All Gradients are Zeros

alexj · July 1, 2024, 5:33pm

I have a rather complext network, way too complex to post. After I call loss.backward(), all my gradients become 0.0, including the last one before the loss function. What could be the reason? Thank you

Brock_Brown · July 1, 2024, 7:10pm

Without seeing the details, my guess is that the loss gradient is zero at most points. I posted an answer on Stack Overflow answering a question similar to this. Maybe you have a chunk of your math done with discrete type parts? Check out how you’re calculating loss.

anantguptadbl · July 2, 2024, 11:59am

@alexj
Following might be some of the reasons why the grads might become 0

The input tensor consists of zeros

import os
import numpy as np

import torch
import torchvision
from torch import nn
from torch.autograd import Variable
from torch.utils.data import DataLoader
from torchvision import transforms

class linearRegressionOLS(nn.Module):
    def __init__(self):
        super(linearRegressionOLS,self).__init__()
        self.linearModel=nn.Linear(10,1)
        
    def forward(self,x):
        x = self.linearModel(x)
        return x


learning_rate = 0.001
num_epochs=2

model=linearRegressionOLS()
criterion=nn.MSELoss()
optimizer=torch.optim.SGD(model.parameters(),lr=learning_rate)

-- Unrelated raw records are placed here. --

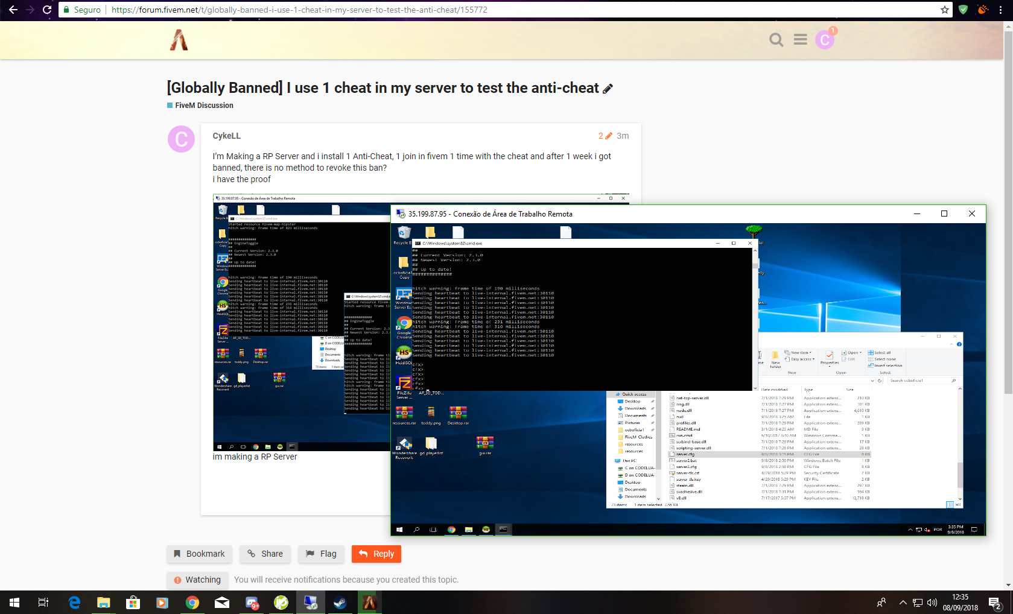The width and height of the screenshot is (1013, 614).
Task: Click the volume speaker icon in the tray
Action: 932,602
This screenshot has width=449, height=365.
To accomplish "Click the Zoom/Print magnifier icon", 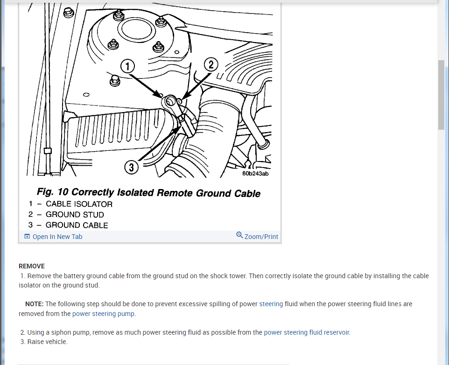I will pyautogui.click(x=239, y=235).
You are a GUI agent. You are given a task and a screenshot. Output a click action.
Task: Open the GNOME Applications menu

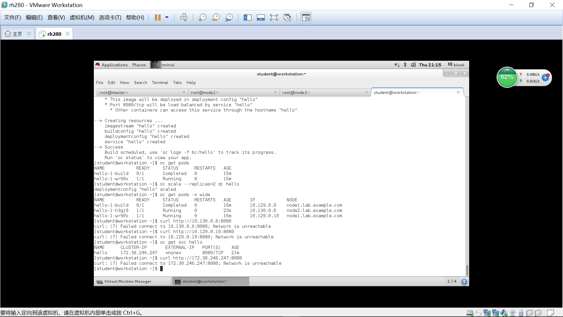(114, 65)
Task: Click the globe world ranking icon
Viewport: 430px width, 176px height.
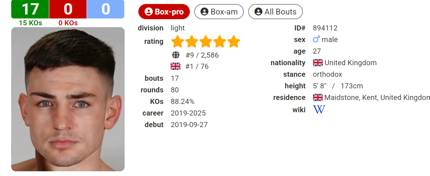Action: 175,55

X=np.zeros((100,10)).astype(np.float32)
Y=np.random.randint(2,size=(100)).reshape(100,1).astype(np.float32)

inputVal=Variable(torch.from_numpy(X))
outputVal=Variable(torch.from_numpy(Y))

for epoch in range(num_epochs):
    # In a gradient descent step, the following will now be performing the gradient descent now
    optimizer.zero_grad()
    # We will now setup the model
    dataOutput = model(inputVal)
    # We will now define the loss metric
    loss = criterion(dataOutput, outputVal)
    # We will perform the backward propagation
    loss.backward()
    print(model.linearModel.weight.grad)
    optimizer.step()
    if epoch % 1 == 0:
        print('epoch [{}/{}], loss:{:.4f}'.format(epoch + 1, num_epochs, loss))        

# Final weights of the linear Regression Model
coeff=model.linearModel.weight.data.numpy()
print("the final coeff are {}".format(coeff))

By mistake you are equating the output of the model with itself for calculating loss

    loss = criterion(dataOutput, dataOutput)